[INPUT DATA Boundary: Start]

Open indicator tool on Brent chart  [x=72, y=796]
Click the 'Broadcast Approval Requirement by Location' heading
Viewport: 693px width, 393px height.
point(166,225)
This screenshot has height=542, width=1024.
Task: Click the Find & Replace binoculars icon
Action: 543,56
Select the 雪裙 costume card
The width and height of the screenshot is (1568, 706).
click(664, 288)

[INPUT DATA Boundary: End]

Nothing but the lines from the one with "Click the 'Broadcast" through the last line of the entries should be repeated, and those exactly.

- [TASK ANSWER]
Click the 'Broadcast Approval Requirement by Location' heading
Viewport: 693px width, 393px height.
point(166,225)
This screenshot has height=542, width=1024.
Task: Click the Find & Replace binoculars icon
Action: 543,56
Select the 雪裙 costume card
The width and height of the screenshot is (1568, 706).
click(664, 288)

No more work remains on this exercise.